Assessing the Impact of Diet on Inflammation in Healthy and Obese Adults in a Cross-Sectional Phenotyping Study and a Longitudinal Intervention Trial
Immunity and Disease Prevention Research Unit
Project Number: 2032-53000-001-00
Start Date: Jan 18, 2014
End Date: Jan 17, 2019
Objective 1: Determine how diet quality (assessed using the Healthy Eating Index), nutritional status (assessed using biomarkers in a cross-sectional study) and adherence to a diet following Dietary Guidelines recommendations for intake of fat and fat-soluble vitamins affect immune function and inflammation.
1A: In the cross-sectional WHNRC Phenotyping Study (CSPS) determine if diet quality and intestinal dysbiosis are independently associated with systemic immune activation.
1B: In the WHNRC DGA Intervention Trial (IT) of adults with indicators of metabolic syndrome, determine if following the DGA diet improves markers of systemic and intestinal inflammation relative to a Typical American (TA) diet.
Objective 2: Determine the degree of modulation and the mechanism of activation or inhibition of blood monocytes by different types of dietary fatty acids (including saturated fatty acids and docosahexaenoic acid [DHA]) and by fruit-derived dietary polyphenols or their metabolites.

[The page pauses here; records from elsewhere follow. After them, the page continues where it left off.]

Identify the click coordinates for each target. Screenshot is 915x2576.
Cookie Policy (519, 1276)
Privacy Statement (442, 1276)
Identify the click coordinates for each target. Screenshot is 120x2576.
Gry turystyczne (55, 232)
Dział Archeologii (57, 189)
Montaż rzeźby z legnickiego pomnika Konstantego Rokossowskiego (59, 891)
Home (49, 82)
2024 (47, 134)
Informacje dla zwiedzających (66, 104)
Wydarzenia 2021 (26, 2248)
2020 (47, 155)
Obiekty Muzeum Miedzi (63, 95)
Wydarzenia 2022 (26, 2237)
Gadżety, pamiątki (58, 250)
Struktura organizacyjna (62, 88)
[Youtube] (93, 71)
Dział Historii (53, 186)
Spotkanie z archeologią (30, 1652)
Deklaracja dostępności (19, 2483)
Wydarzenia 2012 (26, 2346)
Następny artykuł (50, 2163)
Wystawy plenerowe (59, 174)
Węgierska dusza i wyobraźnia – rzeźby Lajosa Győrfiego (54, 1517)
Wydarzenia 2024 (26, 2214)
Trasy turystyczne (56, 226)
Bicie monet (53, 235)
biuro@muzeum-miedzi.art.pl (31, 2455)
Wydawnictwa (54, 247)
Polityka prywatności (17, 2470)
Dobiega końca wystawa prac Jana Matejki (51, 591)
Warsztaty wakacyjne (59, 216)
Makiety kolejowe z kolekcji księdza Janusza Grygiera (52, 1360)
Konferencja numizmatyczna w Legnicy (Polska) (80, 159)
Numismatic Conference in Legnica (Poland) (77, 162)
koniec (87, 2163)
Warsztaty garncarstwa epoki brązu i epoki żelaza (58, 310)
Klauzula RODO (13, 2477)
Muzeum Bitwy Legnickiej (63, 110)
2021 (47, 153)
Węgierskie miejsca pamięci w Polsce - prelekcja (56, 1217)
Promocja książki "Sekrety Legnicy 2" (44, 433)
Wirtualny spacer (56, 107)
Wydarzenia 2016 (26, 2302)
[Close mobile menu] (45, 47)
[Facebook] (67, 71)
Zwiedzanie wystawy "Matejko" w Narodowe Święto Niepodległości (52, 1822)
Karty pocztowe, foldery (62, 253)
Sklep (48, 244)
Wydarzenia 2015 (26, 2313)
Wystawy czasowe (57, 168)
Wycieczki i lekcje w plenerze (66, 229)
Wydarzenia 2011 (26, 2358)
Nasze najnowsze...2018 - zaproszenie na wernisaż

2A: Determine (1) whether the high fat/sugar challenge meal administered during the CSPS induces postprandial monocyte activation; (2) whether this activation is mediated by saturated fatty acids; (3) whether and how the challenge meal-induced monocyte activation is suppressed by docosahexaenoic acid; and (4) in the DGA IT whether the diets affect challenge meal-induced monocyte activation.
2B: In subjects from the CSPS determine whether addition of DHA to the high fat/sugar challenge meal inhibits monocyte activation.
2C: In cell culture studies determine whether bioactive phytochemicals known to inhibit signaling pathways in monocytes, or their metabolites, also suppress SFA-induced monocyte activation.
Objective 3: Removed per the PDRAM.
Objective 4: Determine how diets enriched with polyphenol-rich fruits such as strawberries and grapes affect monocyte/macrophage function in obesity, determine possible chemical components of the fruits responsible for changes in function, and determine the mechanisms involved in changes in function.
4A: Determine if dietary strawberries and grapes affect monocyte/macrophage function, bacterial burden, morbidity and mortality in diet-induced obese mice infected with gram-negative bacteria.
4B: Determine if the polyphenols of strawberries and grapes are responsible for modulating monocytes in diet-induced obese mice infected with gram-negative bacteria.
4C: Determine mechanisms by which components of strawberries and grapes may modulate the function of monocytes isolated from diet-induced obese mice.
Objective 1 will utilize samples exclusively from the two human studies, the Western Human Nutrition Research Center (WHNRC) Cross-Sectional Phenotyping Study and the WHNRC Dietary Guidelines for Americans (DGA) Intervention Trial. Thus the designs of these studies are described under Objective 1 and the sample size calculations given relate to the goals of Objective 1.
1A: Such activation takes several forms and we will differentiate among pathways defined by the activity of pro-inflammatory T-helper (Th) cells (Th1, Th2 and Th17) and T-regulatory (Treg) cells. We hypothesize that those with low diet quality (including high solid fat and added sugar [SOFA] and low n-3 polyunsaturated fatty acids [PUFA]), or low intake (or status) of key nutrients (including vitamin D) will have greater immune activation after adjustment for appropriate covariates (e.g., age, BMI and sex). In addition, we hypothesize that dysbiosis of the gut microbiota (e.g., high levels of Proteobacteria) will be associated with gut inflammation that, in turn, will be associated with systemic immune activation. Microbiota will be assessed in stool using 16S rRNA gene sequence and inflammation by stool calprotectin and neopterin levels.
1B: DGA diet is optimized to minimize inflammation by decreasing SOFA, and increasing vitamin D, n-3 PUFA, fruit and vegetable intake.
Objectives 2 will also utilize samples from both of these studies. In addition, Objectives will utilize cell culture methods to examine effects of dietary components on regulating cellular functions, including the effects of DHA (Objective 2B) and phytochemicals (Objectives 2C) on monocyte activation.
Objective 4 will utilize a mouse model to examine the effect of diets rich in strawberry and grape preparations (freeze-dried whole fruit or fruit extracts) on monocyte/macrophage function in mice fed standard and high-fat diets and infected with gram-negative bacteria. Cell culture studies will also be used to examine the effect of fruit-derived phytochemicals on monocyte/macrophage function.